WHAT NEEDS TO BE DONE ::
How many lines in the listing below contain the word "should"? Give only the number.

DATA EXTRACT ::

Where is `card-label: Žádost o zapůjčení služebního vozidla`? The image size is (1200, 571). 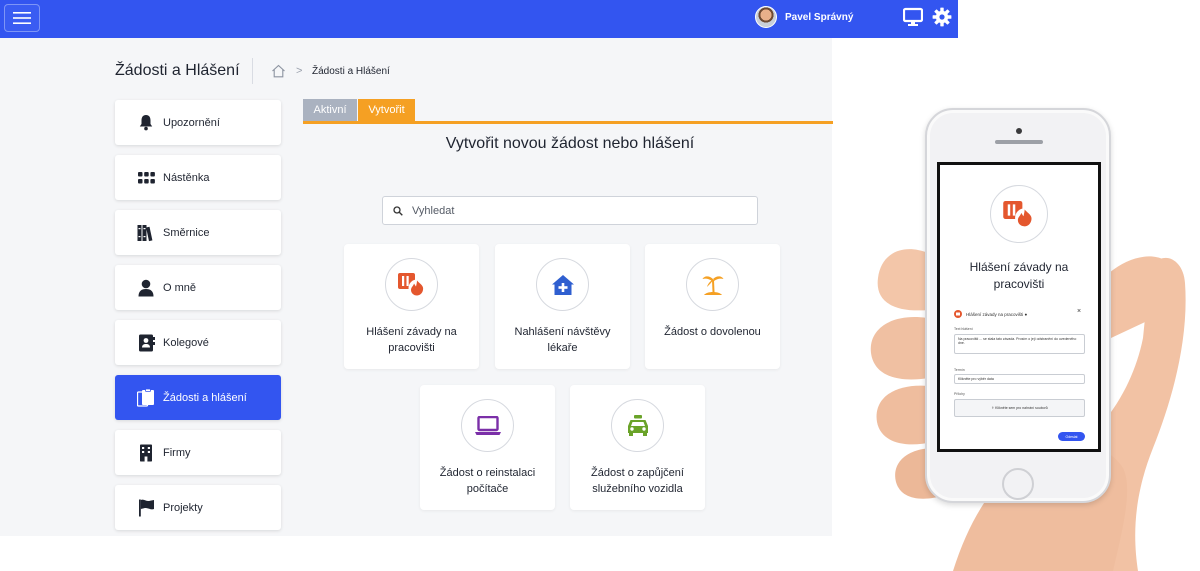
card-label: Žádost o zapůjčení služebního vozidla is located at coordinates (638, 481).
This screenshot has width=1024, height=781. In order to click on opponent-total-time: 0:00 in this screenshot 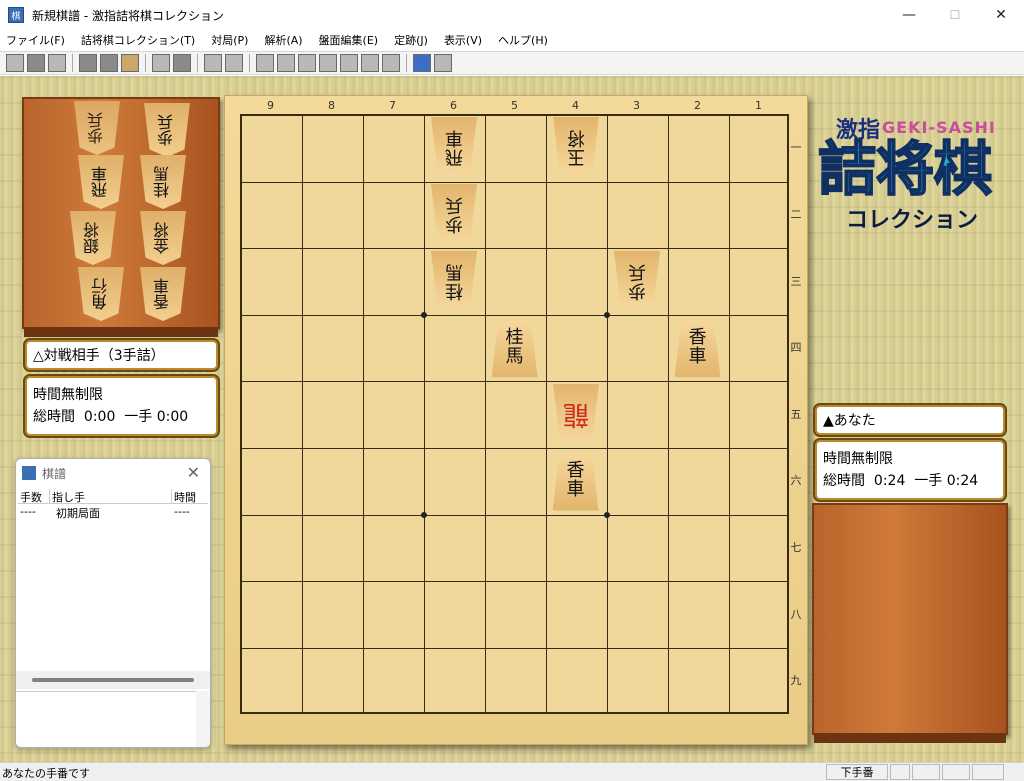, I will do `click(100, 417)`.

* * *

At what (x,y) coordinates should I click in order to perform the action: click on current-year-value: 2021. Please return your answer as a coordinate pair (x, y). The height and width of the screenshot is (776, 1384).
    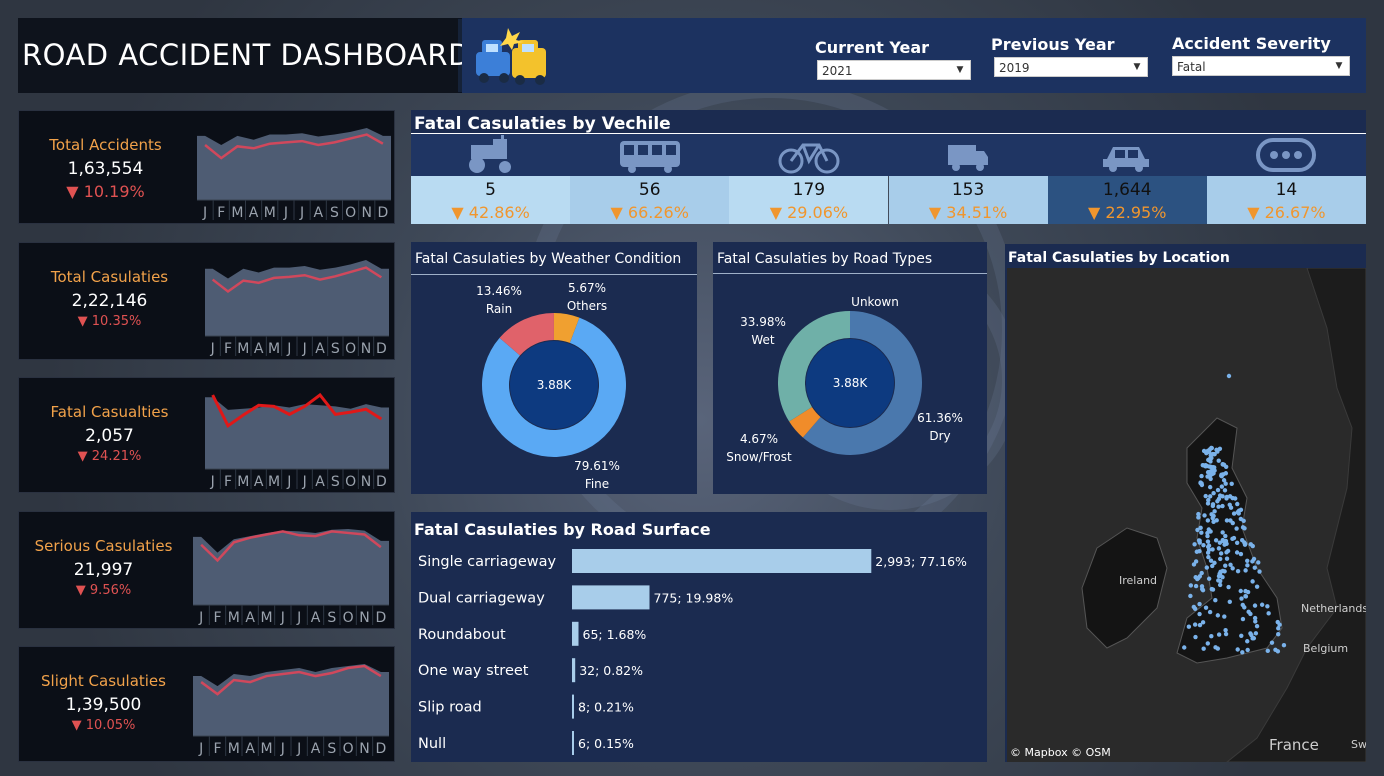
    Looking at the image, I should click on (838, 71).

* * *

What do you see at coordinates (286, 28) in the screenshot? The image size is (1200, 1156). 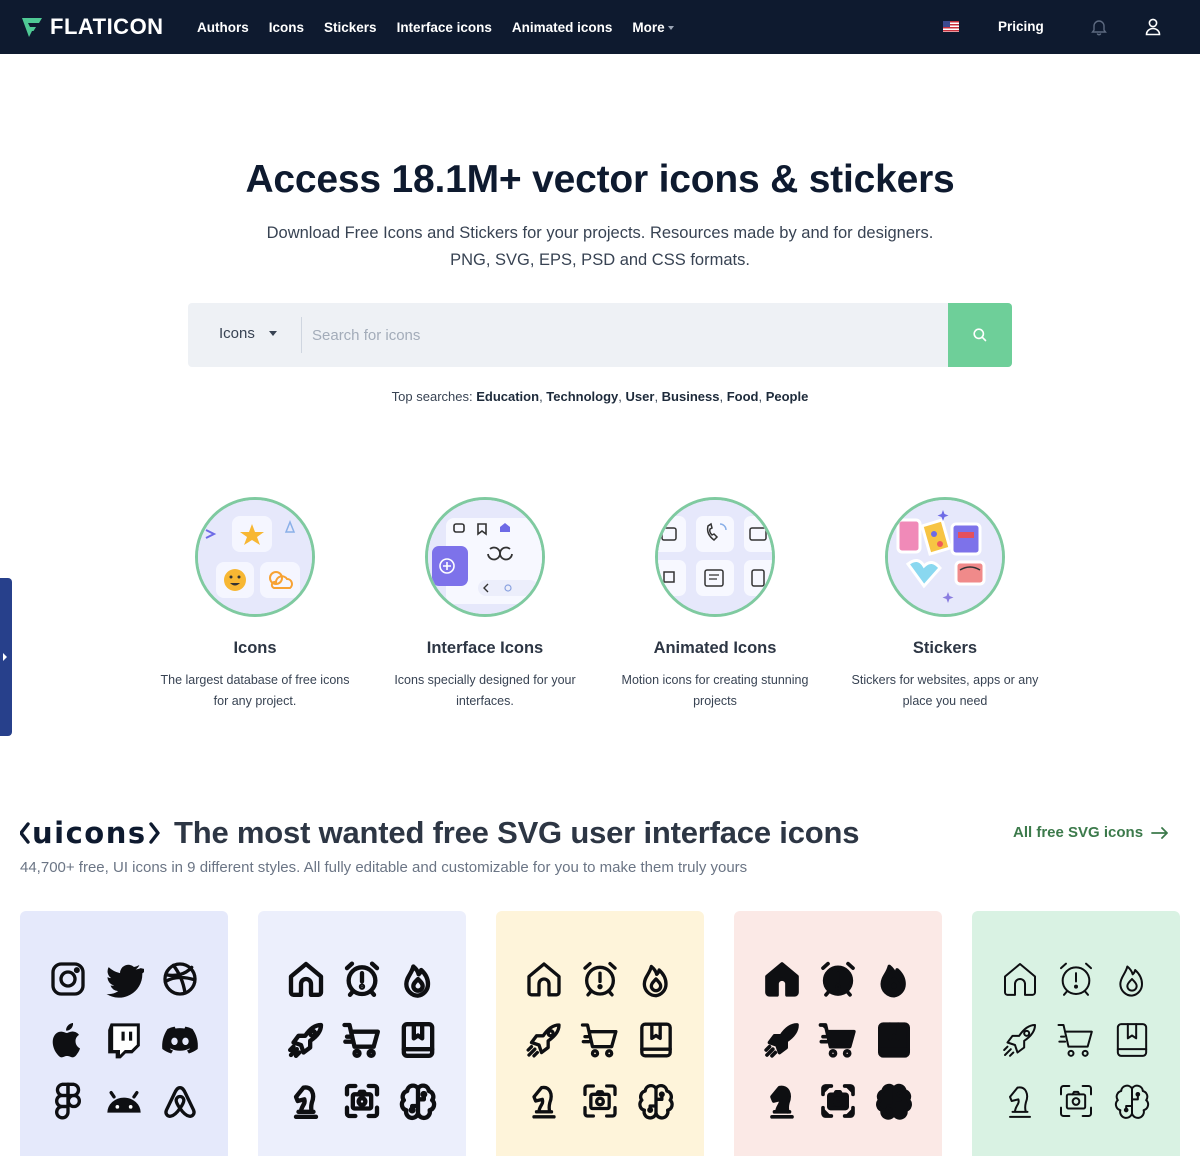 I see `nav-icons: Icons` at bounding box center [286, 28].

OUTPUT BELOW ::
2